* start *

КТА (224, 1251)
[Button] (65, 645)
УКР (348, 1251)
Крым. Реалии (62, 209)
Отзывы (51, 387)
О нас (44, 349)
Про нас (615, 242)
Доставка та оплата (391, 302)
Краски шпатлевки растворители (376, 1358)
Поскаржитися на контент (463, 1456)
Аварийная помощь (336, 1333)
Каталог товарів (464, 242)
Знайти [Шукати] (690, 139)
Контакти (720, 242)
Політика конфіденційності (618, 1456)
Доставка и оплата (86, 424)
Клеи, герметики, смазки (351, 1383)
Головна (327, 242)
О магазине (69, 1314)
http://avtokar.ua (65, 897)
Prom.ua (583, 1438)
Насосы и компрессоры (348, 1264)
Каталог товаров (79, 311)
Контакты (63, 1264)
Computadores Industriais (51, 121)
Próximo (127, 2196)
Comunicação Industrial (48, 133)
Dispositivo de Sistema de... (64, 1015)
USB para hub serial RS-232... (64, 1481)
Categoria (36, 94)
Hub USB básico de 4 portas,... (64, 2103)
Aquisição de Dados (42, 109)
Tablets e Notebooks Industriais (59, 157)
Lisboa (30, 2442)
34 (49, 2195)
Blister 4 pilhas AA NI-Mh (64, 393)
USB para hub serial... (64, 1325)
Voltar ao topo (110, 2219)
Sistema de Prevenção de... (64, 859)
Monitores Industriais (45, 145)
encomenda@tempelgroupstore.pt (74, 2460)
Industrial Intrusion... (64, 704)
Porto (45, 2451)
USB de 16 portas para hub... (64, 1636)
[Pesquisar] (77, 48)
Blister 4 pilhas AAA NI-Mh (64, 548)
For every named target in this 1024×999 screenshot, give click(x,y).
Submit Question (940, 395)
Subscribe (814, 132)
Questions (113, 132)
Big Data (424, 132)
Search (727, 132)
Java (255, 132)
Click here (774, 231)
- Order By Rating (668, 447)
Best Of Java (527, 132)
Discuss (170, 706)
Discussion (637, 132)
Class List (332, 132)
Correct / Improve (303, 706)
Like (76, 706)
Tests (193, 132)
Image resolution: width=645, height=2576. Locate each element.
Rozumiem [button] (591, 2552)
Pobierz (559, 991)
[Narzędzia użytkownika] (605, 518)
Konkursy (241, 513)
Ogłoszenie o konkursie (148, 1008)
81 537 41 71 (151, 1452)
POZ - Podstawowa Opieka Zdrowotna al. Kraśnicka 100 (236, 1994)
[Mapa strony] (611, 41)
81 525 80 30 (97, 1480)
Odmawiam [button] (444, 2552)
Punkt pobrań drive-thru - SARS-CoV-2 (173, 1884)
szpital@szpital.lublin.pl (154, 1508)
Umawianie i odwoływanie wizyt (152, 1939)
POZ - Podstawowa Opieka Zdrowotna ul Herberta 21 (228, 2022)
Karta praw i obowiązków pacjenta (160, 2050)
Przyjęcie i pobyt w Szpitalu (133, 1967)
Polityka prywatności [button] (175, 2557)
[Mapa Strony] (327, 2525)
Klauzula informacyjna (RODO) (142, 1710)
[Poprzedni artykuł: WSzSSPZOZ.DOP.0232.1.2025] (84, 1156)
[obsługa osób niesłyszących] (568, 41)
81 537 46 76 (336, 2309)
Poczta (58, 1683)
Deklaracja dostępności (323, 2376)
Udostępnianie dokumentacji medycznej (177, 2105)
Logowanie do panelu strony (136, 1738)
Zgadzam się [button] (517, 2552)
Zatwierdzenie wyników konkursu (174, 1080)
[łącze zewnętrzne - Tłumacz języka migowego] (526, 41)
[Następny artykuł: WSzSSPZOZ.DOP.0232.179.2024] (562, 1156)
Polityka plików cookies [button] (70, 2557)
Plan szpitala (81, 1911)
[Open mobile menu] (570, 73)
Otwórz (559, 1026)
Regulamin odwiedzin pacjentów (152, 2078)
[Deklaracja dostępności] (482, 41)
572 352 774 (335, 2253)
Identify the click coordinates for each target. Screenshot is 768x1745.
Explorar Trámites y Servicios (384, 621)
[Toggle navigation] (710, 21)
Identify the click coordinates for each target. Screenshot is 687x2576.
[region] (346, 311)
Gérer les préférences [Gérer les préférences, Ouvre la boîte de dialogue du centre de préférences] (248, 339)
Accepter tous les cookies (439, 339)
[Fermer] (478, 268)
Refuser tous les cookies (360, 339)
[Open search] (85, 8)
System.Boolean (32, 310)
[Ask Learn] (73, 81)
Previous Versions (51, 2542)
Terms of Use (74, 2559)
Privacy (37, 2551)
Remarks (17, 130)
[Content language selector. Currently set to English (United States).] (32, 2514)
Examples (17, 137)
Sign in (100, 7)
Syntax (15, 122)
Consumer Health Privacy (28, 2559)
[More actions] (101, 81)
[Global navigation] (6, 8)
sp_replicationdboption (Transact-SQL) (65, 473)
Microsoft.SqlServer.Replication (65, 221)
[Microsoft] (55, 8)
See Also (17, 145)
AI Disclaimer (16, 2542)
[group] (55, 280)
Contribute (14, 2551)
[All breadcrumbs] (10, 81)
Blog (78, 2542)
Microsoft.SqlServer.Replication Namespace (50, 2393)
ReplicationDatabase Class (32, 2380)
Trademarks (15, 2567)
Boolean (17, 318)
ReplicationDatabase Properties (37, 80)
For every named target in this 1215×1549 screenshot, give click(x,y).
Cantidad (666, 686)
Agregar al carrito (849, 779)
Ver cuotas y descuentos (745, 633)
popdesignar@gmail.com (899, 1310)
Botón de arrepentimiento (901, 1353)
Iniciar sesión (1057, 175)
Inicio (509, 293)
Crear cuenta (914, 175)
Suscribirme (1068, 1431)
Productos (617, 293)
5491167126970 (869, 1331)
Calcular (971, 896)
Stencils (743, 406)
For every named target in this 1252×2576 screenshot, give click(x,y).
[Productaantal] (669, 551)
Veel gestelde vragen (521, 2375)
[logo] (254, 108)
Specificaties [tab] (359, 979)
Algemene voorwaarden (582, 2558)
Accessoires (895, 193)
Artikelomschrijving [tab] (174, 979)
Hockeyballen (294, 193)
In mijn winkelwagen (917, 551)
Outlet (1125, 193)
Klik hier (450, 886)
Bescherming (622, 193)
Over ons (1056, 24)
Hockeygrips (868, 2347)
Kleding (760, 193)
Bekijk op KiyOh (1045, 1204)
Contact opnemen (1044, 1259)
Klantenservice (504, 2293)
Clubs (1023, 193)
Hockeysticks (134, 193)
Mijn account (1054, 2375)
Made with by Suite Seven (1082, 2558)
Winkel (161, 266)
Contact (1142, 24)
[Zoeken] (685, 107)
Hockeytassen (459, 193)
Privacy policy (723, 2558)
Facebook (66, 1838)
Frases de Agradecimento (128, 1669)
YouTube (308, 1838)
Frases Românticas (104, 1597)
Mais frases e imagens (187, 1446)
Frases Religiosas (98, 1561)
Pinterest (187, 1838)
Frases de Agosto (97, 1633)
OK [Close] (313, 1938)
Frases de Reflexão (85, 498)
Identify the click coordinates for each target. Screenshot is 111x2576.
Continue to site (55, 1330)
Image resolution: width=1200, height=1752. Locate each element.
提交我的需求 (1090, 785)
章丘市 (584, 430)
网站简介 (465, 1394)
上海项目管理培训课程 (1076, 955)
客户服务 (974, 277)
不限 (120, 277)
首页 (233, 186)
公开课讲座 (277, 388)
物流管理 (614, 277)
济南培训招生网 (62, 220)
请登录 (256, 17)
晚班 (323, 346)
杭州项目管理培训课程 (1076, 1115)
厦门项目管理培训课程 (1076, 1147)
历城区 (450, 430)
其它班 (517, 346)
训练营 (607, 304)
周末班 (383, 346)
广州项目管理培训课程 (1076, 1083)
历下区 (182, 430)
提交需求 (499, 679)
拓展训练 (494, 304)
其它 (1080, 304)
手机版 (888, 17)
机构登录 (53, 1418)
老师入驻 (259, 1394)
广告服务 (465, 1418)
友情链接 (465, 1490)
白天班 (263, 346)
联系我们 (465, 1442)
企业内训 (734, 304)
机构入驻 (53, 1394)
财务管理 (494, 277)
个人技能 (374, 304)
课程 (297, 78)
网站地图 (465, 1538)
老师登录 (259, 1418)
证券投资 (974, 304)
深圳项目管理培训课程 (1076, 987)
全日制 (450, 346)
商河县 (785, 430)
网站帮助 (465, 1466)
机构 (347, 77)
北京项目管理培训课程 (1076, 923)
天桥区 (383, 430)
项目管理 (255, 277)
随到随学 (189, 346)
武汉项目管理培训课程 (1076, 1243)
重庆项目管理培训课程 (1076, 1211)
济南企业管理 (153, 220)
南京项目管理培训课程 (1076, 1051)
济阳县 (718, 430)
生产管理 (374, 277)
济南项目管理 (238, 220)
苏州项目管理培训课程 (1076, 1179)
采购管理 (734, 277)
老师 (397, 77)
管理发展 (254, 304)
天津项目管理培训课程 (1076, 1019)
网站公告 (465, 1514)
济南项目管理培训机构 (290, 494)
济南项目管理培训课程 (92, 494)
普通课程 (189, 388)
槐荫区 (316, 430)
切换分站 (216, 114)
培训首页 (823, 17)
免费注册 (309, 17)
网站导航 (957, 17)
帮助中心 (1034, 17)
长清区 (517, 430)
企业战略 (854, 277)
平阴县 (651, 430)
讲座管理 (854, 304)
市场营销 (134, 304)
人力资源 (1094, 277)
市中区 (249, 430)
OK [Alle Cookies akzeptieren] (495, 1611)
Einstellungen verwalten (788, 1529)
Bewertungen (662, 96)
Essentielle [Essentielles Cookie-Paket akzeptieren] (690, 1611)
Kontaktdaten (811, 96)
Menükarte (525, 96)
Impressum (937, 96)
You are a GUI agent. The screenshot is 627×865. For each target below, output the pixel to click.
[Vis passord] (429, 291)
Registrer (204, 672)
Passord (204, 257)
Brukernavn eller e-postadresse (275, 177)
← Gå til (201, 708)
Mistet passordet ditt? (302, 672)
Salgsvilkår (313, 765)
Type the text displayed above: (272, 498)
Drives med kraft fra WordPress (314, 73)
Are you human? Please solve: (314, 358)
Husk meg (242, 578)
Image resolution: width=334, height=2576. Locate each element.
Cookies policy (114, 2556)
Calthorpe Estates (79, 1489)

* end *

■ TO BE DONE: Please repeat the items exactly, starting with the line that contains "[Mapa Strony] (327, 2525)" and continuing through the line that contains "572 352 774 (335, 2253)", both included.

■ SOLUTION TO THIS EXERCISE:
[Mapa Strony] (327, 2525)
Klauzula informacyjna (RODO) (142, 1710)
[Poprzedni artykuł: WSzSSPZOZ.DOP.0232.1.2025] (84, 1156)
[obsługa osób niesłyszących] (568, 41)
81 537 46 76 (336, 2309)
Poczta (58, 1683)
Deklaracja dostępności (323, 2376)
Udostępnianie dokumentacji medycznej (177, 2105)
Logowanie do panelu strony (136, 1738)
Zgadzam się [button] (517, 2552)
Zatwierdzenie wyników konkursu (174, 1080)
[łącze zewnętrzne - Tłumacz języka migowego] (526, 41)
[Następny artykuł: WSzSSPZOZ.DOP.0232.179.2024] (562, 1156)
Polityka plików cookies [button] (70, 2557)
Plan szpitala (81, 1911)
[Open mobile menu] (570, 73)
Otwórz (559, 1026)
Regulamin odwiedzin pacjentów (152, 2078)
[Deklaracja dostępności] (482, 41)
572 352 774 (335, 2253)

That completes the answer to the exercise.